The Behavioral and Performance Benefits of Trend Following (EconomPic)
Most of the strategies that we track are, at their core, trend-following and/or momentum strategies. In this piece, Jake looks at how often a simple trend-following model outperforms buy & hold. The results are unsurprising: TF consistently outperforms BH, and when it doesn’t, underperformance is short-lived and clustered. Our favorite quote (originally from Alpha Architect):
Flip it and make trend following the benchmark and consider buy and hold.
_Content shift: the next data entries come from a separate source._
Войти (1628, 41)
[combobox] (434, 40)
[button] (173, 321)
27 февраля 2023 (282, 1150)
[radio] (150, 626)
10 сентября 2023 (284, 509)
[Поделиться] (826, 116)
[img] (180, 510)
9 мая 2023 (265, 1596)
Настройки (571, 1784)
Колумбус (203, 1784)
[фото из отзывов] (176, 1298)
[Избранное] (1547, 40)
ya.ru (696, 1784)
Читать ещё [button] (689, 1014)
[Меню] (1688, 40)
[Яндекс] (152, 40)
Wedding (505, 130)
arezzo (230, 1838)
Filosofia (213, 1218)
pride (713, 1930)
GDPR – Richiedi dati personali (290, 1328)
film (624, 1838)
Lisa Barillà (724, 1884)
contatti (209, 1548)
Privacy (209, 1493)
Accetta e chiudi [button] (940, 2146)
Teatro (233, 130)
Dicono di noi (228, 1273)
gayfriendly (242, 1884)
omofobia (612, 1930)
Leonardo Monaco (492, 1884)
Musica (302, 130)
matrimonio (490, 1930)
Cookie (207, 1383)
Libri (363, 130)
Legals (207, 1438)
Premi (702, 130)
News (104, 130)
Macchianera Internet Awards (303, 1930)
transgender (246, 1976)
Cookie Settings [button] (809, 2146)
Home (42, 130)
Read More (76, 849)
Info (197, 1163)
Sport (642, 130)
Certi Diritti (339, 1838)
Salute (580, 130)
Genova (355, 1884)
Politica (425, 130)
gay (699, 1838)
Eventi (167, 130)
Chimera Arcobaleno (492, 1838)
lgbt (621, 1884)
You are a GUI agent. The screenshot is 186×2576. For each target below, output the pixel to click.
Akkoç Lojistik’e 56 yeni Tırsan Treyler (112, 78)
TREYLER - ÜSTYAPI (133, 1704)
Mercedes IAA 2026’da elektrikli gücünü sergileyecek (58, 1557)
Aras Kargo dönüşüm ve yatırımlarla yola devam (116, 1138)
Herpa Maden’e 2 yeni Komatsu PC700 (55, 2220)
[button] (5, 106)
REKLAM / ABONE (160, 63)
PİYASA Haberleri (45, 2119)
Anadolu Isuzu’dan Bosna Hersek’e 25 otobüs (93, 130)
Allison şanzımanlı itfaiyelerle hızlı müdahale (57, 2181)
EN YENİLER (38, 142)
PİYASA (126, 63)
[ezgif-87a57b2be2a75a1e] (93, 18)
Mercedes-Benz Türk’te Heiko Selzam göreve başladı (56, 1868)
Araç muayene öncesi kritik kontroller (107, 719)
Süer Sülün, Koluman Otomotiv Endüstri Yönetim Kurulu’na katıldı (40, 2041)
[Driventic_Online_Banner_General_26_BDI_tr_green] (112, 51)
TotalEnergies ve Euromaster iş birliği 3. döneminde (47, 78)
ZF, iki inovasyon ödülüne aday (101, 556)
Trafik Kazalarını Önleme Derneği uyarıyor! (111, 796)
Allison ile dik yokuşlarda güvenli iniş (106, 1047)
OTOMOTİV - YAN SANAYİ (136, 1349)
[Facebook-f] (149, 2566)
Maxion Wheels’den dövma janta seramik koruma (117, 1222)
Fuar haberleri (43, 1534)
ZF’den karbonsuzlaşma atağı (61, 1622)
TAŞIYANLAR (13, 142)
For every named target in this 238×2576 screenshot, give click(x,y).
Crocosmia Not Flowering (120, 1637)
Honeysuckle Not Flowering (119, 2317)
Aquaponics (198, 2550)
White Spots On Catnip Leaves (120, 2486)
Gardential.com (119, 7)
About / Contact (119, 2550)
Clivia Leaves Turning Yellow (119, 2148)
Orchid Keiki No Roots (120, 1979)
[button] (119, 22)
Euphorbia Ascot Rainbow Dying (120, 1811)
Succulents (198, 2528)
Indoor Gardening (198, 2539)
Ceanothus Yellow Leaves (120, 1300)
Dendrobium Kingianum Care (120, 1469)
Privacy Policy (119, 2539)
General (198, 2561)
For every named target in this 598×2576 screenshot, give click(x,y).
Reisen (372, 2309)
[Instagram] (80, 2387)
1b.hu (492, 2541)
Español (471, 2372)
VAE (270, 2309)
Works sometimes, doesn’t work other times, but you eat massive tail risk with buy and hold, therefore isn’t worth the risk/effort.
Quantifying Timing Luck (Newfound Research)
Many TAA strategies only trade once per month (or week, quarter, etc.) “Timing luck” describes the randomness that is introduced simply by the particular day that an investor chooses to trade a strategy. That decision should be arbitrary, but in reality can often have huge consequences.
Newfound was the inspiration for our own deep dive into timing luck and its mortal enemy: portfolio tranching (available in our members area). In this piece, Newfound lays out a mathematical approach to identifying how susceptible a strategy is to timing luck.